#### What the task requires:
Update the data from the line containing "Click the terminal scrollbar handle" through the line containing "(1326, 544)" by swapping "upload" for "download" and keeping everything else the same. Return only those lines.

[START Source data]

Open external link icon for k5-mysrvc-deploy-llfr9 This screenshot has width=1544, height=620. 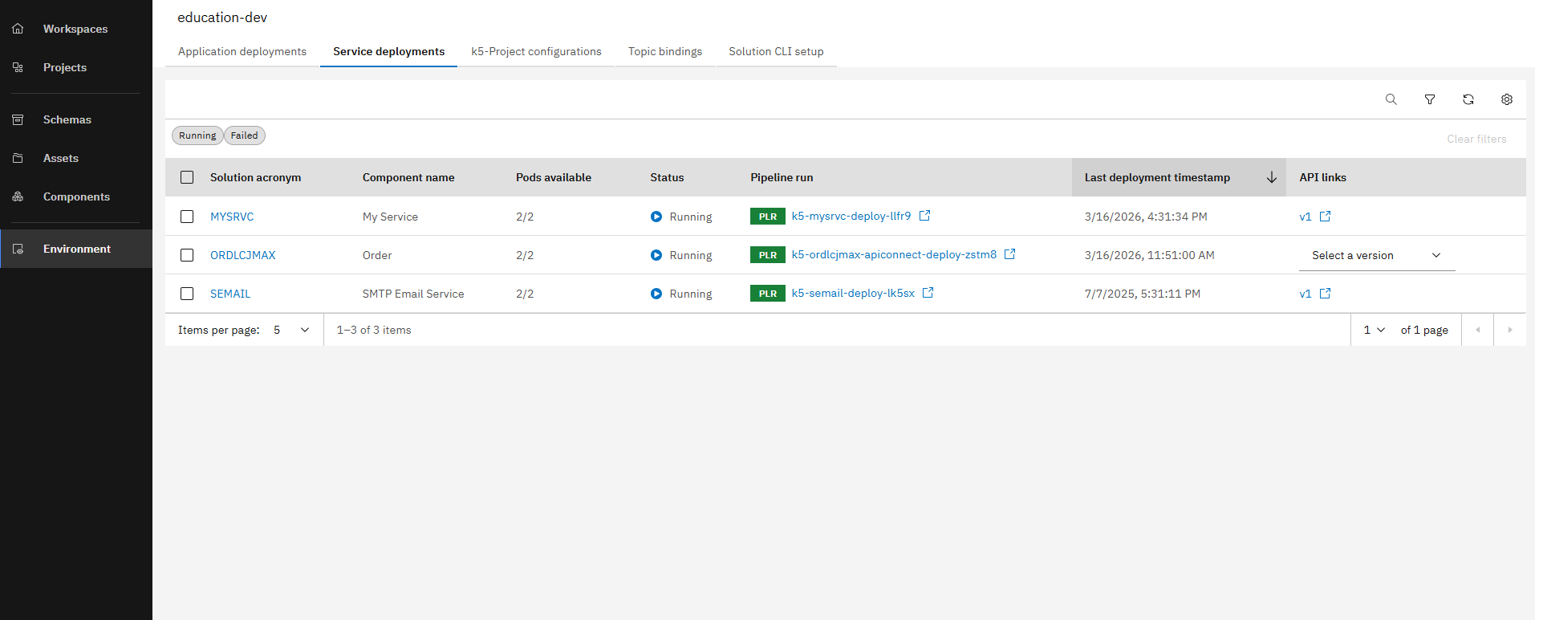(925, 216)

[END Source data]
[START Source data]

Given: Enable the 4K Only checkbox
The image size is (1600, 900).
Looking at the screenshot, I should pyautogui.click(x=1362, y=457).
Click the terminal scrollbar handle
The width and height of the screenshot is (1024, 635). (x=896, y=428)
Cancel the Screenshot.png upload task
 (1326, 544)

[END Source data]
[START Source data]

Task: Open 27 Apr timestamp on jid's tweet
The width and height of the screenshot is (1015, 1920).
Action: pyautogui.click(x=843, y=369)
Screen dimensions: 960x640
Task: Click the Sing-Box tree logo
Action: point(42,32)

[END Source data]

#### Expected answer:
Click the terminal scrollbar handle
The width and height of the screenshot is (1024, 635). (x=896, y=428)
Cancel the Screenshot.png download task
 (1326, 544)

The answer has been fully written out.